Cornacchini ha poi fatto il punto sulle condizioni dei singoli e della squadra: “Schiavone è un po’ indietro come Floriano, ha avuto qualche problema. Ferrari anche non ha fatto preparazione è indietro rispetto agli altri. Sono stati condizionati da qualche piccolo problema fisico. Formazione? Non sarà una vetrina e nemmeno la formazione con cui giocheremo tutto l’anno. La squadra è stata costruita con esterni d’attacco che saltano l’uomo e hanno qualità importanti. Abbiamo preso giocatori che devono aiutare Antenucci. Sono tutte situazioni che proveremo, non è detto che andremo avanti con quelle. Vanno provate e riprovate fino a quella migliore”.

A chi gli chiede se per il Cornacchini allenatore questo campionato di Serie C costituisce una potenziale svolta nella carriera il tecnico risponde: “Non ne ho idea ma non mi pongo il problema. Non tutta la gente era convinta della mia riconferma?
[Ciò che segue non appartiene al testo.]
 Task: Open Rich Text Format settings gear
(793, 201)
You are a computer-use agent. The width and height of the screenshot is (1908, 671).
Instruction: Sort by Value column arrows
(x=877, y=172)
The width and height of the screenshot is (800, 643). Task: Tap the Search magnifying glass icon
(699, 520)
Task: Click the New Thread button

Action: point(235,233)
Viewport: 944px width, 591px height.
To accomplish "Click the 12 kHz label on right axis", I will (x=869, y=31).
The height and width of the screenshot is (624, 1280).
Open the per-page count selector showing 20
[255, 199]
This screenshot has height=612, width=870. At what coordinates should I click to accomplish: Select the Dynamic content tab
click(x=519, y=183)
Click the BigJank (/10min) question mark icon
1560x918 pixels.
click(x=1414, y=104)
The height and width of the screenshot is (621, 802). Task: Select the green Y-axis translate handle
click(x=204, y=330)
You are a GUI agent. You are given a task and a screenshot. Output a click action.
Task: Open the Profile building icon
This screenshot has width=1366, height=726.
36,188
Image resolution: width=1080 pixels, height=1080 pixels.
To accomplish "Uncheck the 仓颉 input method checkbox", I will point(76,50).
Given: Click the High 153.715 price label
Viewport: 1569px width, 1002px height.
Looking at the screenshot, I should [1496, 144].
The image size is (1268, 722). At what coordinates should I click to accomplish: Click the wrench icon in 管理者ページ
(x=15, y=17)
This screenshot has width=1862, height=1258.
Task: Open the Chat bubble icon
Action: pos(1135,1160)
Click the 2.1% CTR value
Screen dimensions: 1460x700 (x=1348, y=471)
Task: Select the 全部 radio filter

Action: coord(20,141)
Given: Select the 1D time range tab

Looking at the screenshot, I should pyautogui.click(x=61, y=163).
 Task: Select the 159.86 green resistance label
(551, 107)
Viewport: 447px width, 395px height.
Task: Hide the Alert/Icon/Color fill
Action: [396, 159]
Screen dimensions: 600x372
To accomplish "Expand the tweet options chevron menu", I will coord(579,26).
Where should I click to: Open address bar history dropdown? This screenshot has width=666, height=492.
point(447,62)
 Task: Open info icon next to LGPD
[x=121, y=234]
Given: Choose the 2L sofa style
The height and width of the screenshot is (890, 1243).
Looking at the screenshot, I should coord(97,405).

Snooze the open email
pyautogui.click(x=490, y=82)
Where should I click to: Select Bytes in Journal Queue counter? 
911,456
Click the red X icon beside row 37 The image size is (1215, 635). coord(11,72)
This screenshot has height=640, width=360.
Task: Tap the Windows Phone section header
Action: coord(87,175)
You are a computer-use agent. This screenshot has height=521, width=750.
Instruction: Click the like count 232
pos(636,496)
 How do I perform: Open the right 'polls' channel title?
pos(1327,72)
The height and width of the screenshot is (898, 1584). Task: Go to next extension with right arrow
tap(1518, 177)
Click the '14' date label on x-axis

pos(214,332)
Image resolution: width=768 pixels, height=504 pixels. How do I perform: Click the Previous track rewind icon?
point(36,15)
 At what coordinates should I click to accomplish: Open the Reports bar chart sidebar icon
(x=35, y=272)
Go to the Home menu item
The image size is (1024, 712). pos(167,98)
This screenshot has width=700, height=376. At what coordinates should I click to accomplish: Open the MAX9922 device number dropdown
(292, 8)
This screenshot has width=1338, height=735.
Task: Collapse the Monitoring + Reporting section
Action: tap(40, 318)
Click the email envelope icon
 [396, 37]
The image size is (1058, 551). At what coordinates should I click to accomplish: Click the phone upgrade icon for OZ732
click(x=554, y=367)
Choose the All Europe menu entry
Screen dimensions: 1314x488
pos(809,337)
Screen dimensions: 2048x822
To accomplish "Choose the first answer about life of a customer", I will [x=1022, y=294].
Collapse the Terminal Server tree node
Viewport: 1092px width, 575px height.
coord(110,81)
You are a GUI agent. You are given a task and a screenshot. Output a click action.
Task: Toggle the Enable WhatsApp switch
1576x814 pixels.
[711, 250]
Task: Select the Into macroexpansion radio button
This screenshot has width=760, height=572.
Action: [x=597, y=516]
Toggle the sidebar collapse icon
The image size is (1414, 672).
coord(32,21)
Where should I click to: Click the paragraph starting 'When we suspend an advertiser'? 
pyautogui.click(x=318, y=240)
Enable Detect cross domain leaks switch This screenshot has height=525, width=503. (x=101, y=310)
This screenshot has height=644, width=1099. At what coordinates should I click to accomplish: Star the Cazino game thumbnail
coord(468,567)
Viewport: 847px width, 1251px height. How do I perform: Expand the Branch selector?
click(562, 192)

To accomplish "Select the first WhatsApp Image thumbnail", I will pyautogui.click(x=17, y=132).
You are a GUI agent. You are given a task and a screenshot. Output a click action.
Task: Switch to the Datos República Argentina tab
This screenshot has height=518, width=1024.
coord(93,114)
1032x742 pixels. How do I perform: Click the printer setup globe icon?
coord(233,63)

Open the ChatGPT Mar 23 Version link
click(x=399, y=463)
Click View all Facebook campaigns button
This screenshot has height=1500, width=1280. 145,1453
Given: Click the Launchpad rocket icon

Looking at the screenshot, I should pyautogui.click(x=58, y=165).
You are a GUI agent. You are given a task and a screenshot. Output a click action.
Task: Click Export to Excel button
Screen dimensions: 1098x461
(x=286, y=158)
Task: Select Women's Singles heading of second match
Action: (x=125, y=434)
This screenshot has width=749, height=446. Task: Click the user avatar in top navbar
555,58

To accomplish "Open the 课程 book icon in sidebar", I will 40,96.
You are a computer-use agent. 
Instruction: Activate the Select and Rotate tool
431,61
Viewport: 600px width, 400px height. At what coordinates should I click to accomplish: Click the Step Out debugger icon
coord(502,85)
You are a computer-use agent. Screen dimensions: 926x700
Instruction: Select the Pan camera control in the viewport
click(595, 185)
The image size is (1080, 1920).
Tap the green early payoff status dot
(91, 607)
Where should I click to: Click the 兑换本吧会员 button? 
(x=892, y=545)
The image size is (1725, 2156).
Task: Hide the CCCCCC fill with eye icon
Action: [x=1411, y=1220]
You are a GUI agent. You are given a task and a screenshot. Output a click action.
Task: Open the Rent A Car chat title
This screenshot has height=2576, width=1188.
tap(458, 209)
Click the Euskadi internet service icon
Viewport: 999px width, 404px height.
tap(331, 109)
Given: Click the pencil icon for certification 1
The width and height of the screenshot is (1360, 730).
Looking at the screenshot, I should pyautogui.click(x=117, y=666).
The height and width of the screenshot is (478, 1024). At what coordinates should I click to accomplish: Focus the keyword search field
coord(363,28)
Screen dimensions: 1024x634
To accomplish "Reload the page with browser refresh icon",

A me dà uno stimolo enorme per poter far meglio”. Al mister è stato chiesto anche delle differenze più eclatanti nella rosa rispetto alla scorsa stagione: “Tutti quelli che sono arrivati hanno qualità importanti. Antenucci mi ha impressionato non solo per le qualità tecniche ma ha una professionalità incredibile ed è un leader, ho visto come lo seguono gli altri. Per noi sarà molto importante. Il gruppo è affiatato, mi sembrano molto uniti. Il Girone C di Serie C è impegnativo, si parla di un calcio diverso fuori casa. In casa si riesce a proporre, fuori casa è diverso. Siamo costruiti per fare diverse cose”.